Non-IFRS financial measures and other specified financial measures
We use a number of financial measures to evaluate our performance and the performance of our business segments, including measures and ratios that are presented on a non-IFRS basis, as described below. Unless otherwise indicated, all amounts are in Canadian dollars and have been derived from our audited annual consolidated financial statements prepared in accordance with IFRS. We believe that these non-IFRS amounts, measures and ratios, read together with our IFRS amounts, provide readers with a better understanding of how management assesses results.
Non-IFRS amounts, measures and ratios do not have standardized meanings under IFRS. They are unlikely to be comparable to similar measures presented by other companies and should not be viewed in isolation from, or as an alternative for, or more meaningful than our IFRS results.
Adjusted EBITDA
In the fourth quarter of 2021, comparable EBITDA was relabelled as adjusted EBITDA to align with industry standard terminology. Each business segment assumes responsibility for its operating results measured to adjusted EBITDA. Adjusted EBITDA is an important metric for management that represents our core business profitability. Interest, taxes, depreciation and amortization are not included, as differences in accounting treatments may distort our core business results. In addition, certain reclassifications and adjustments are made to better assess results excluding those items that may not be reflective of ongoing business performance. This presentation may facilitate the readers analysis of trends. Adjusted EBITDA is a non-IFRS measure.
Average Annual EBITDA
Average annual EBITDA is a non-IFRS financial measure that is forward-looking, used to show the average annual EBITDA that the project currently under construction is expected to generate upon completion.
Funds From Operations (FFO)
FFO is an important metric as it provides a proxy for cash generated from operating activities before changes in working capital and provides the ability to evaluate cash flow trends in comparison with results from prior periods.
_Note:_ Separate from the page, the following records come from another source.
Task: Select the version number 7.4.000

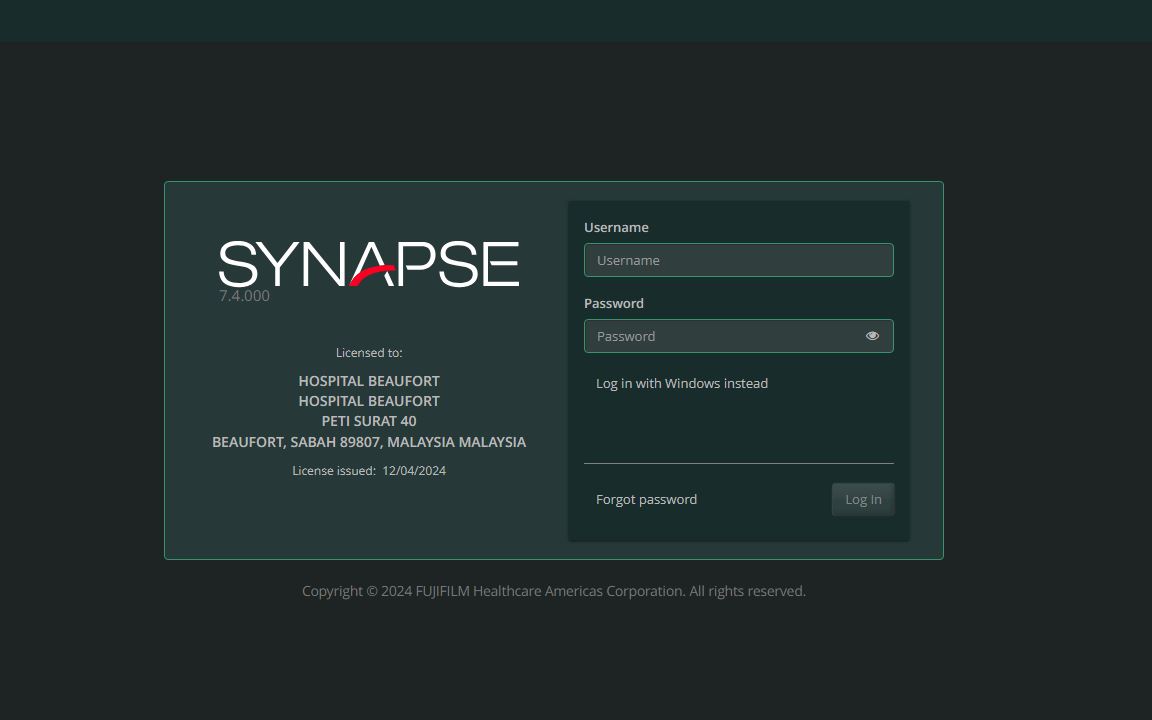Action: (x=244, y=295)
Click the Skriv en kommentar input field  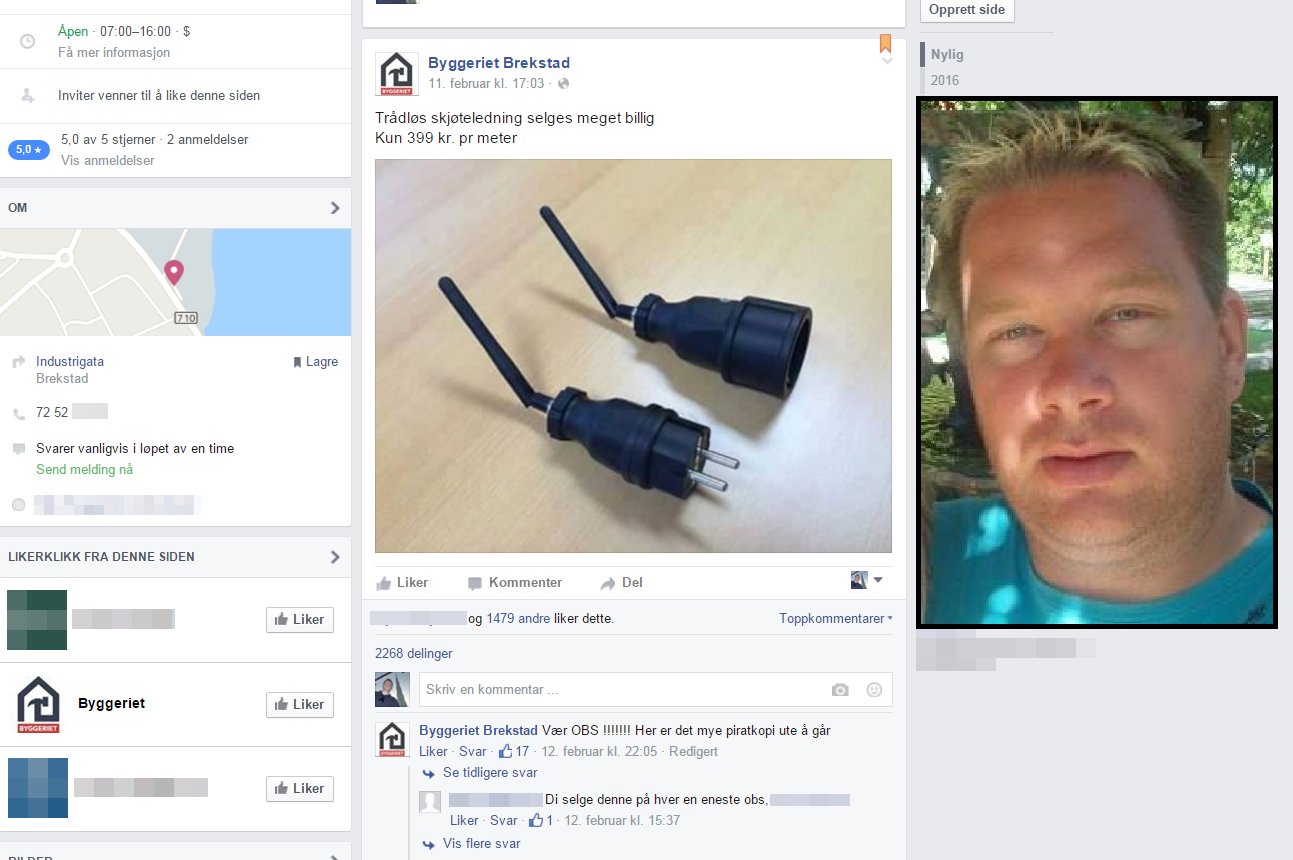620,690
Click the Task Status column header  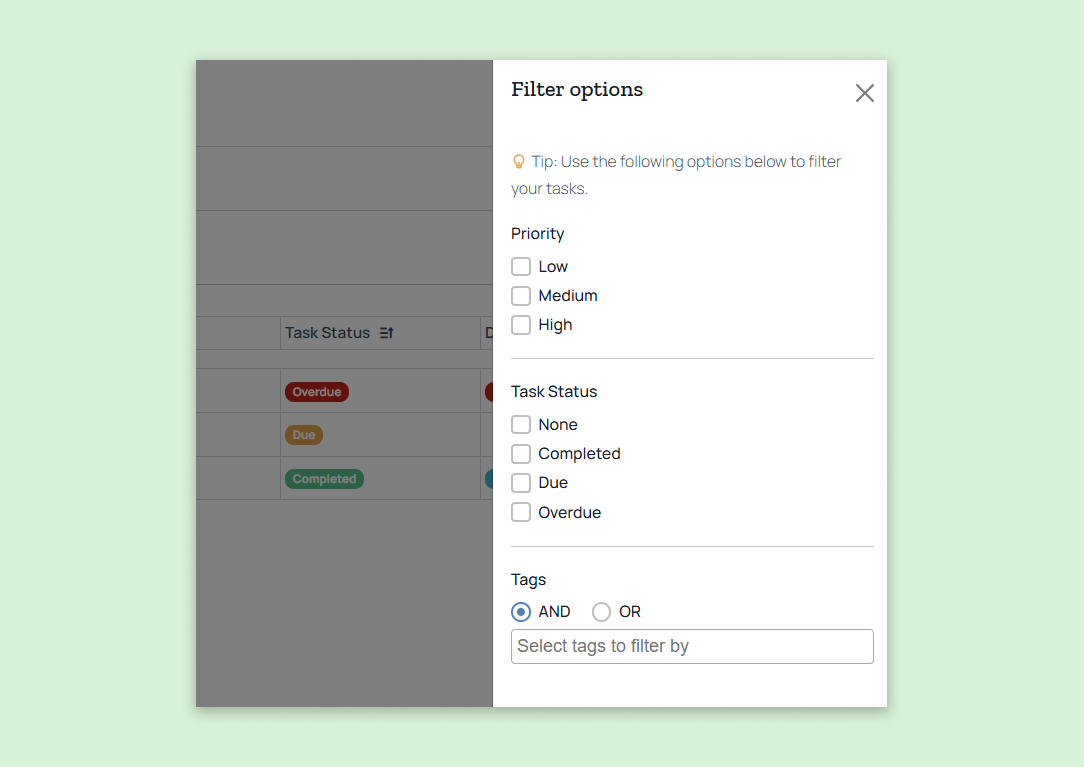[327, 333]
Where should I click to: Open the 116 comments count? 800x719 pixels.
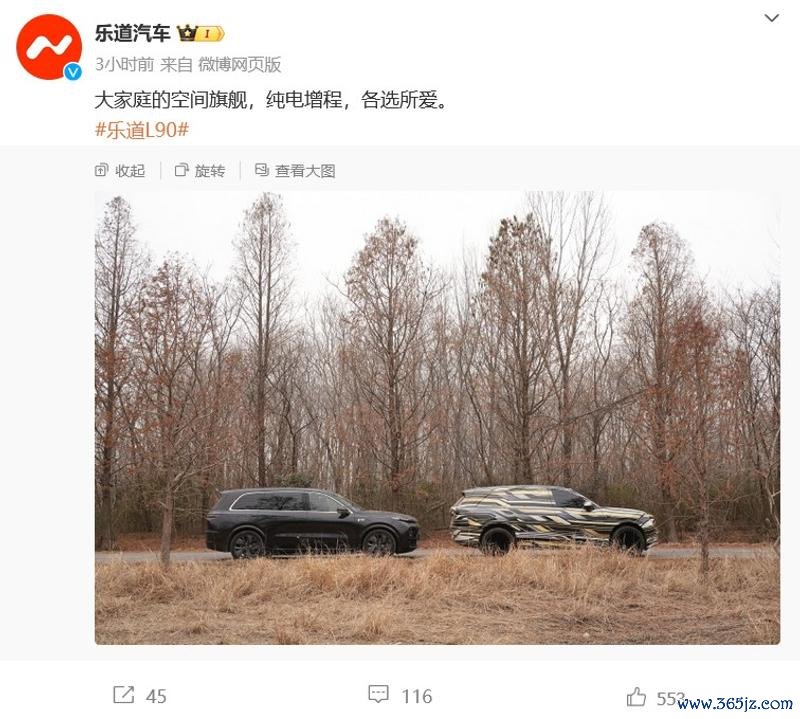[417, 696]
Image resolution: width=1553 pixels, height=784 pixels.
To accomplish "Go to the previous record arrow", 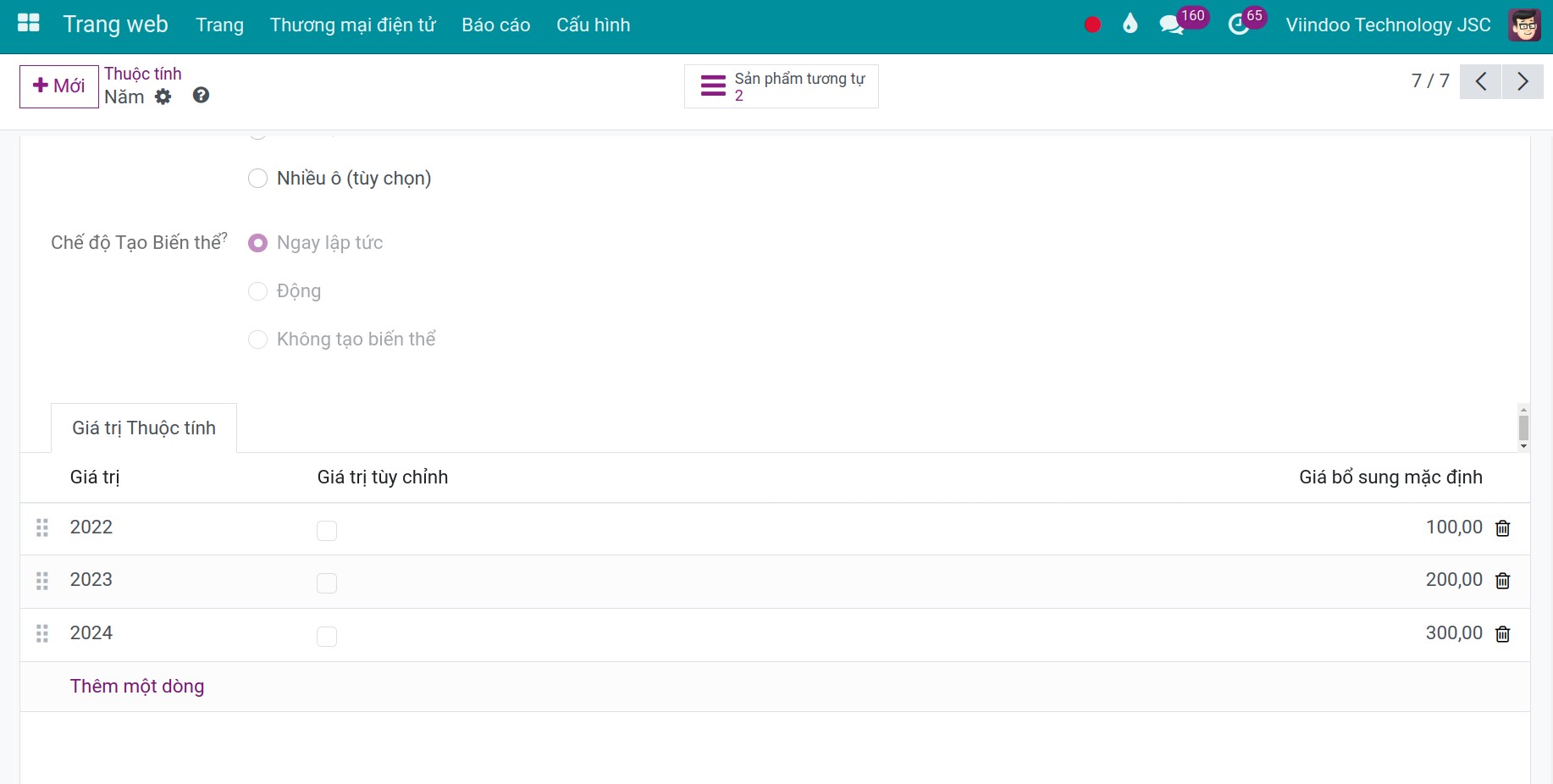I will [1480, 82].
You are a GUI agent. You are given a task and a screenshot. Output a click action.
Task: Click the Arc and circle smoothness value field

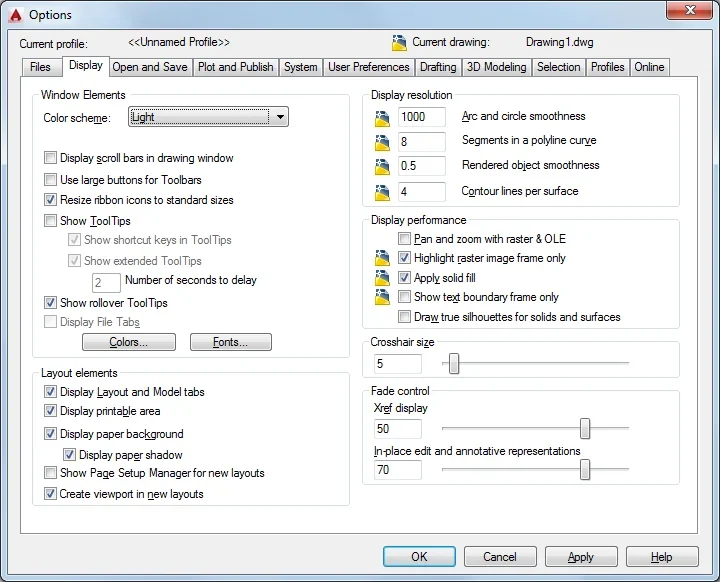click(x=422, y=117)
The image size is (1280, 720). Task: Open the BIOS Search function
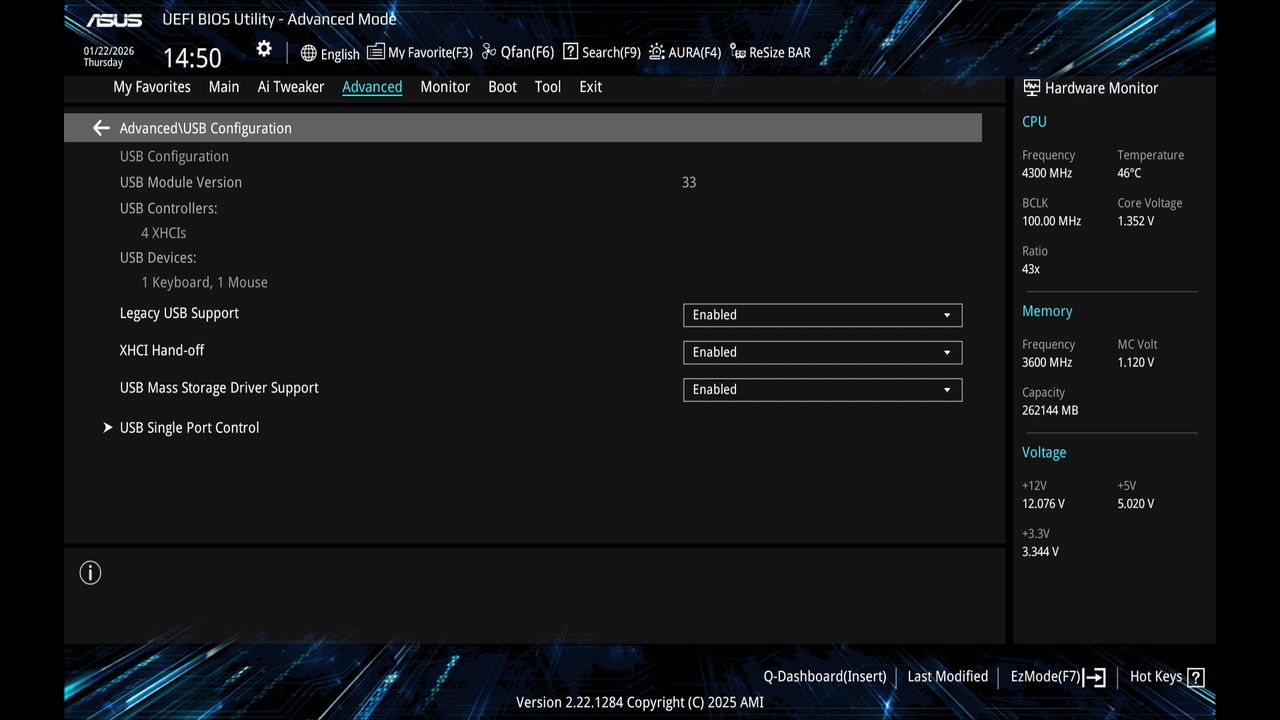pos(600,52)
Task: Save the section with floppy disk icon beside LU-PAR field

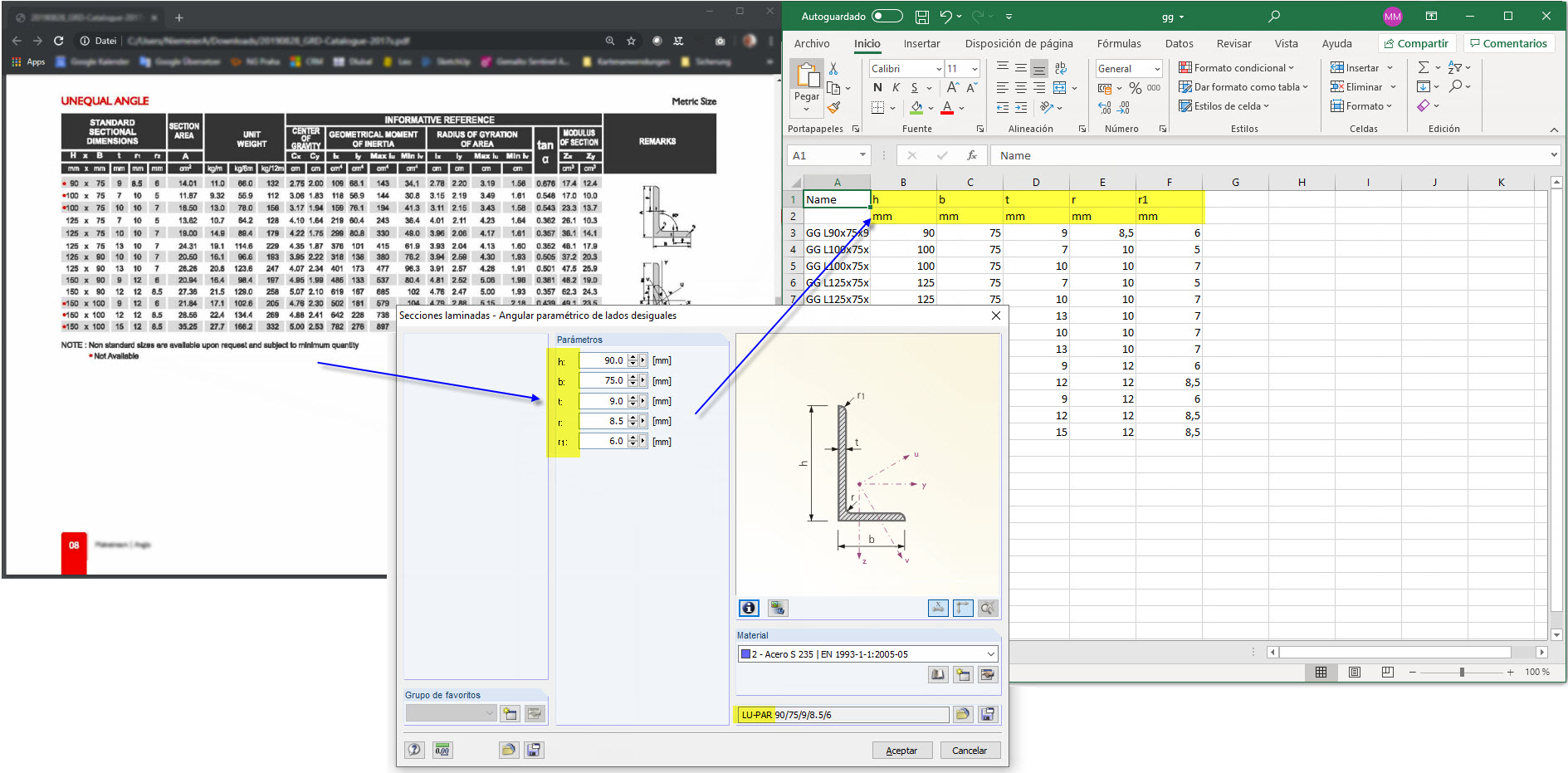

FFO is a non-IFRS measure.
Free Cash Flow (FCF)
FCF is an important metric as it represents the amount of cash that is available to invest in growth initiatives, make scheduled principal repayments on debt, repay maturing debt, pay common share dividends or repurchase common shares. Changes in working capital are excluded so FFO and FCF are not distorted by changes that we consider temporary in nature, reflecting, among other things, the impact of seasonal factors and timing of receipts and payments. FCF is a non-IFRS measure.
Non-IFRS Ratios
FFO per share, FCF per share and adjusted net debt to adjusted EBITDA are non-IFRS ratios that are presented in the MD&A. See the Reconciliation of Cash Flow from Operations to FFO and FCF and Key Financial Non-IFRS Ratios sections of the MD&A for additional information.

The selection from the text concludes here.